== Aim of the exercise ==
Format as a JSON list of strings the records starting with the line that contains "Select the Audio" and going on through the line that contains "Click the 10.1", one string per line, leaving out blank lines.

== Data shown ==
======

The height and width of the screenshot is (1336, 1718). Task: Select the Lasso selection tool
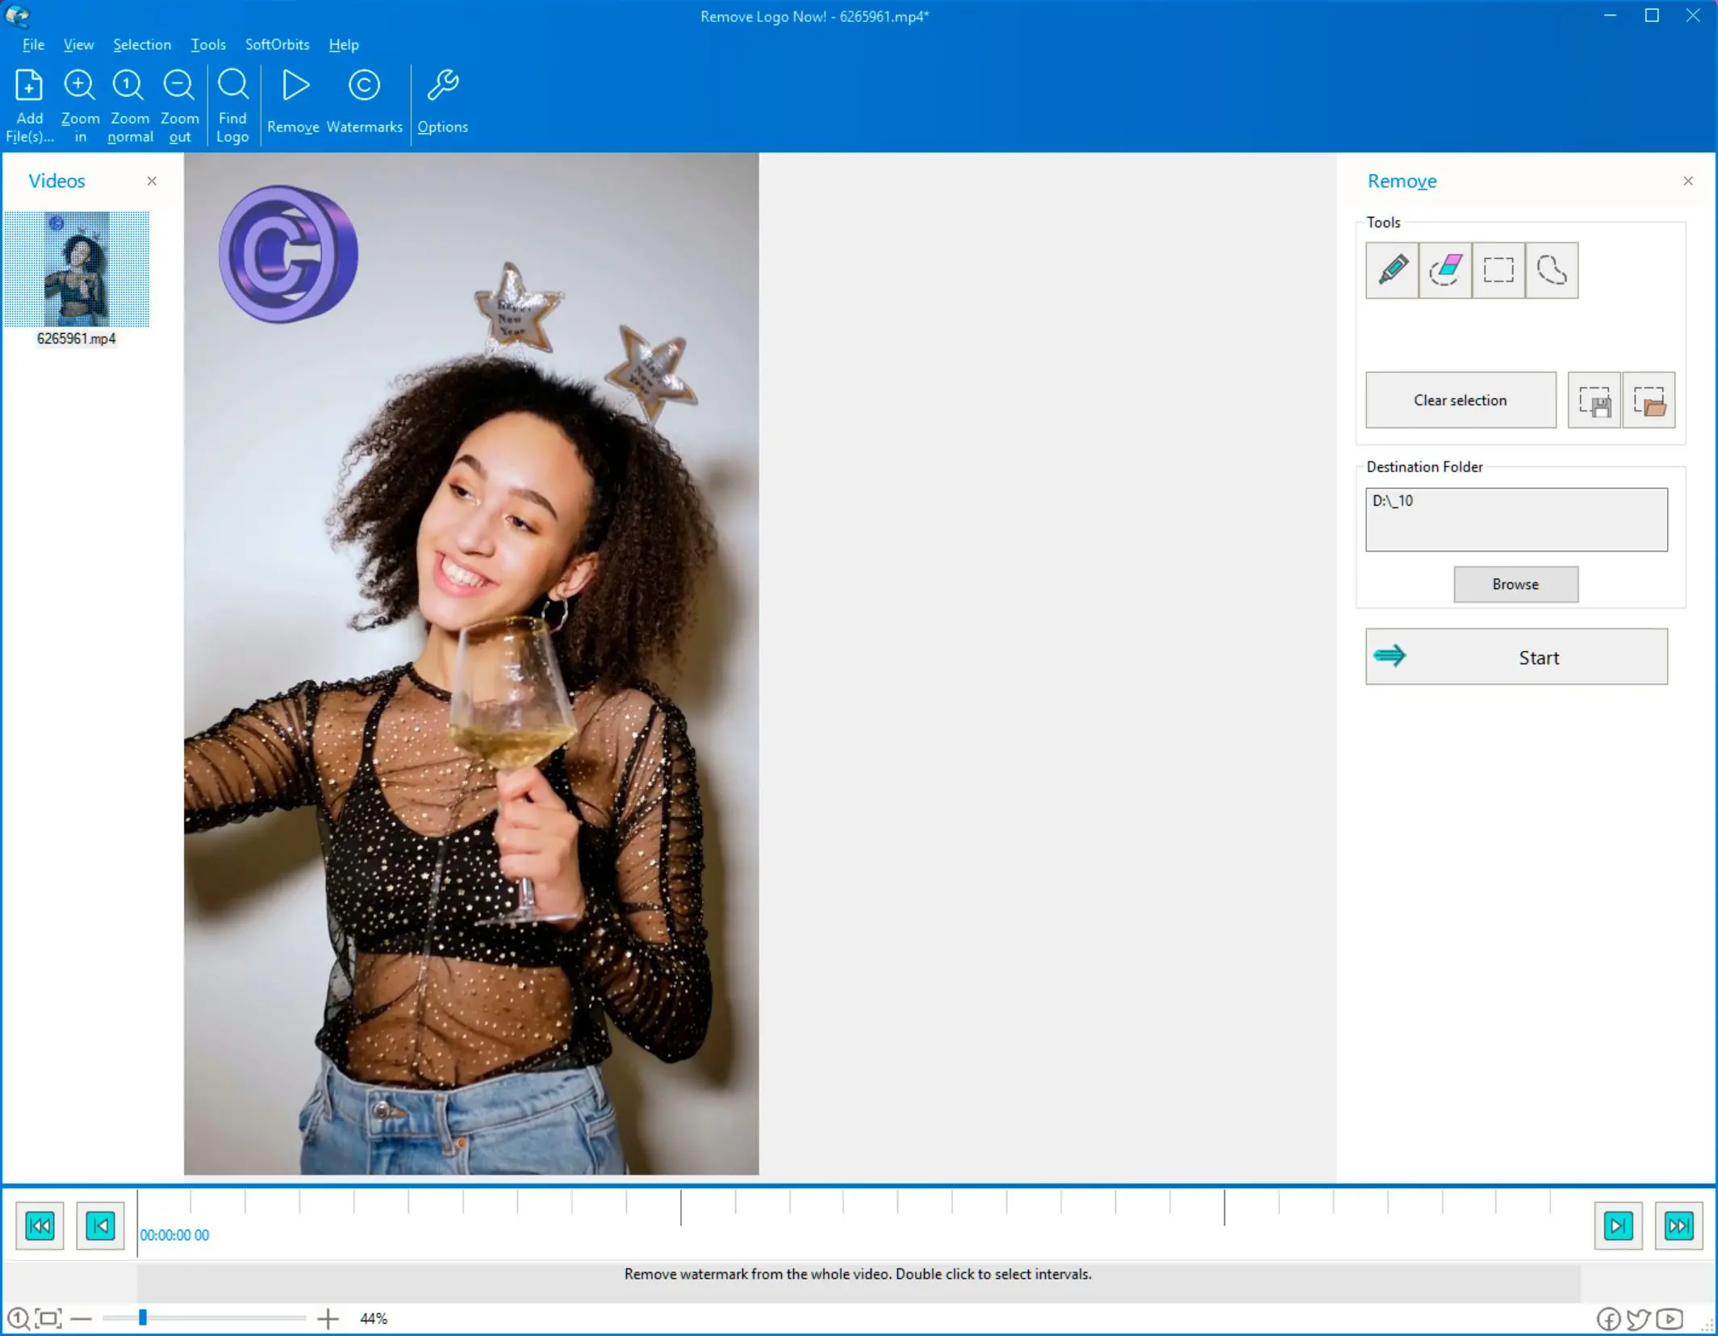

======

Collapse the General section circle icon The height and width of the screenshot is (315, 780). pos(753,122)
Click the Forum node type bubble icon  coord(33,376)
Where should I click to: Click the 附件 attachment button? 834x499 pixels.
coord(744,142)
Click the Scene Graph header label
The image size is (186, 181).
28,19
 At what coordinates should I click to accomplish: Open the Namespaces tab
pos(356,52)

======

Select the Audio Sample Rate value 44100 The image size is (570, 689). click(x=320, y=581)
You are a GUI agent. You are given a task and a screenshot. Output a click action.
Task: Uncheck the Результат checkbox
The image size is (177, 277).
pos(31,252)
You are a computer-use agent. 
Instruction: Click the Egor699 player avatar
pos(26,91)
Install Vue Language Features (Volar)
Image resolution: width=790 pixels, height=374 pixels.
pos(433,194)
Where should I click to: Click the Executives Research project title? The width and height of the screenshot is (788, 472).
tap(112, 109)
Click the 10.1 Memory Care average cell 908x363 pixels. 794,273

======

== The output ==
[
  "Select the Audio Sample Rate value 44100 The image size is (570, 689). click(x=320, y=581)",
  "You are a GUI agent. You are given a task and a screenshot. Output a click action.",
  "Task: Uncheck the Результат checkbox",
  "The image size is (177, 277).",
  "pos(31,252)",
  "You are a computer-use agent. ",
  "Instruction: Click the Egor699 player avatar",
  "pos(26,91)",
  "Install Vue Language Features (Volar)",
  "Image resolution: width=790 pixels, height=374 pixels.",
  "pos(433,194)",
  "Where should I click to: Click the Executives Research project title? The width and height of the screenshot is (788, 472).",
  "tap(112, 109)",
  "Click the 10.1 Memory Care average cell 908x363 pixels. 794,273"
]